Ari Aster’s COVID era political drama Western ‘Eddington’ dissects discourse in the final frontier (The Internet)

After rolling out his horror duology of Hereditary and Midsommar Ari Aster has been on a more experimental bend. His third feature, 2023’s Beau is Afraid, felt so deeply personal it was difficult to parse, let alone relate to. But all three of his movies have felt wholly unique and without compromise. His most recent entry certainly delivers on a lack of compromise, if not always to perfection.

Eddington is about a small town in New Mexico at the very beginning of the COVID-19 pandemic. Opening in April of 2020, the film dutifully tracks the beats of that summer as they unfold in a town trying to rationalize them. As the year progresses friends and neighbros wind up at each other’s throats, unable to have decorum or decency in their discussion around heated political matters. The film is primarily centered around an election for town mayor, the more liberally minded incumbent Mayor Ted Garcia (Pedro Pascal) versus the mask denying town lawman Sheriff Joe Cross (Joaquin Phoenix).

The movie has already given itself a difficult task, and it probably navigates these waters as capably as it could. It doesn’t make Joe Cross look insane, and it tries to develop sympathy for both sides of the arguments. But as it does that it muddies its messaging as the plot becomes more and more absurdist. Sheriff Joe has what seem to be sound and reasonable criticisms to make of Mayor Garcia. The fact that Garcia is in deep with a coporation that wants to build a data center on the outskirts of town that will suck up water and other natural resources away from the town itself is chief among them.

But in an effort to play both sides for most of the film it takes a good amount of squinting to figure out what the movie’s politics even are. It feels like in order to be palatable the film is scared to take a side, and in the end it lands somewhere closer to a typical and cynical “it’s everyone’s fault” which is about as much of a non answer as a movie could posit. A take that mirrors the sarcastic and sardonic views of the mid 90s more so than a cohesive take down of either side of the debate. It’s frustrating because at many points Eddington feels like it wants to say something big. Most of the heavy hits land when the film is at it’s funniest, and it’s often being funny, before slipping back into a doom obsessed, holier than thou smart aleck voice. The film likely would’ve been able to land its hits better if it had been an out and out farce rather than the broody drama we’re left with.

+ + +

■ **Questions to answer**
1. Revise the stretch of the Eddington review from "Eddington is about" through "Cross (Joaquin Phoenix).", replacing "New Mexico" with "Arizona".
2. Extend the Eddington review, picking up after its final sentence.

■ **Given data**

+ + +

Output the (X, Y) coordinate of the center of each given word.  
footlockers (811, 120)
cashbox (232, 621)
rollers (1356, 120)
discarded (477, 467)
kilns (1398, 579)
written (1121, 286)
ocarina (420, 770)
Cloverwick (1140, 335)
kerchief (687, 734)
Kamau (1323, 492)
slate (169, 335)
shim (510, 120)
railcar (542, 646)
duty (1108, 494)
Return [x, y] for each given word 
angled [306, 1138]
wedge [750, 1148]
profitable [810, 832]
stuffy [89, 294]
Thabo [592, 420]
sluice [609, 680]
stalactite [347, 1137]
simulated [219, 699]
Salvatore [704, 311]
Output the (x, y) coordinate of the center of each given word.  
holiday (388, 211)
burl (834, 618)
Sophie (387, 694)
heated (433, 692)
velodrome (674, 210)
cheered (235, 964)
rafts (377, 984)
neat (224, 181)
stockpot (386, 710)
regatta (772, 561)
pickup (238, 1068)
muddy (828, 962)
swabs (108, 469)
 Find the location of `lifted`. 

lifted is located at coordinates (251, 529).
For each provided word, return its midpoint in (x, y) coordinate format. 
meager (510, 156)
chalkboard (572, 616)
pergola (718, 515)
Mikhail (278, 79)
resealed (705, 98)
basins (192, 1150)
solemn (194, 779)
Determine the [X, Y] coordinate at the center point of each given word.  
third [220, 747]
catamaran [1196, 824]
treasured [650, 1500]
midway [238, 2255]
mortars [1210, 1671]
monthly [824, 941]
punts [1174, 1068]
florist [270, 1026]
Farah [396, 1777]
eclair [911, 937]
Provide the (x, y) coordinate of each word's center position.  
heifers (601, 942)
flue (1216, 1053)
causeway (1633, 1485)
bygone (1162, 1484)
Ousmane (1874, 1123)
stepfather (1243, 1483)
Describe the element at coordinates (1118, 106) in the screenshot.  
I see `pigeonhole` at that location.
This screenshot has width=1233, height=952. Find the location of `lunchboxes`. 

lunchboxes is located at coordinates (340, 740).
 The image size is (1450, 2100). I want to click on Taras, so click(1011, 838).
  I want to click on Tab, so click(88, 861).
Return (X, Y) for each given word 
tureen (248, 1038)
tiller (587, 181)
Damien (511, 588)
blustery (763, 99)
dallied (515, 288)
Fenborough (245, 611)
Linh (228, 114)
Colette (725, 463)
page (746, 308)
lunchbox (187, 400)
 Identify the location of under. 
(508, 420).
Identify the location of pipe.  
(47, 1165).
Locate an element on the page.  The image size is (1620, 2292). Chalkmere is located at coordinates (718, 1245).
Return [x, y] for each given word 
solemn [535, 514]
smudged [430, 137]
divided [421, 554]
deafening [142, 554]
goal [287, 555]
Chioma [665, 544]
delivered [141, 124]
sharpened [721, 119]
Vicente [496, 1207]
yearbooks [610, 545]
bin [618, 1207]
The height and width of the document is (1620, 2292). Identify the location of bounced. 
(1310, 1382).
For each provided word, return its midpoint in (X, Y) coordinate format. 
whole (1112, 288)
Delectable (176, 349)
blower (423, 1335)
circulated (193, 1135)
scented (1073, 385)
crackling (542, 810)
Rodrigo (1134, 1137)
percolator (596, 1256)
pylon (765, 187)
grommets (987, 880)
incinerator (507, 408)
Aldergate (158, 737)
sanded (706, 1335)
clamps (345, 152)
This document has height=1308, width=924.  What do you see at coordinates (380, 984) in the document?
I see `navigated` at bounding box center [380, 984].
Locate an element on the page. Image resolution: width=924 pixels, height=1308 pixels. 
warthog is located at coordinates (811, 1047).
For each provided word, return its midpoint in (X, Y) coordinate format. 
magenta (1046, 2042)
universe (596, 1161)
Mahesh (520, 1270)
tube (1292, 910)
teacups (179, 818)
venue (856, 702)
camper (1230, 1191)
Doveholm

+ + +

■ **Responses in order**
1.
Eddington is about a small town in Arizona at the very beginning of the COVID-19 pandemic. Opening in April of 2020, the film dutifully tracks the beats of that summer as they unfold in a town trying to rationalize them. As the year progresses friends and neighbros wind up at each other’s throats, unable to have decorum or decency in their discussion around heated political matters. The film is primarily centered around an election for town mayor, the more liberally minded incumbent Mayor Ted Garcia (Pedro Pascal) versus the mask denying town lawman Sheriff Joe Cross (Joaquin Phoenix).

2.
The film looks amazing, shot in a style familiar to anyone that’s seen a John Ford Western, the rolling hills of New Mexico evoke the bountiful frontier that the tech companies are so eager to sap. A classical score put together by Daniel Pemberton pushes those stirring feelings further, reminding us of scorpions, spurs, and saloons. Alongside Phoenix and Pascal a plethora of movie stars join the cast, Emma Stone playing the wife of Joe Cross and Austin Butler coming in as an internet conspiracy theorist. It’s all stuff that sounds like it could potentially work cohesively, and while the ride in the covered wagon is a bumpy one, it does eventually land on a message.

The film takes its time in building its case and as it lures you down its path over the course of its 149 minute runtime. Having it under the backdrop of the novel coronavirus is a choice that almost feels dated at this point. It is both too soon to cover this time period, and so far back that it’s unworthy of discussion. There are bigger concerns in 2025 than vaccine deniers and discourse surrounding masks. The film points out the irony of wealthy white students protesting the murder of George Floyd, while also showing brutal police violence against indigenous people. Highlighting this false equivalence by portraying them as similar when they are obviously not at all. As stated the ending does land on a side eventually, but it’s difficult to make out in the distance as the New Mexican sun is setting. And you feel every second of that runtime. While it’s good to see original and experimental films being made by real auteurs, I left the theater feeling a little frustrated by the dust up.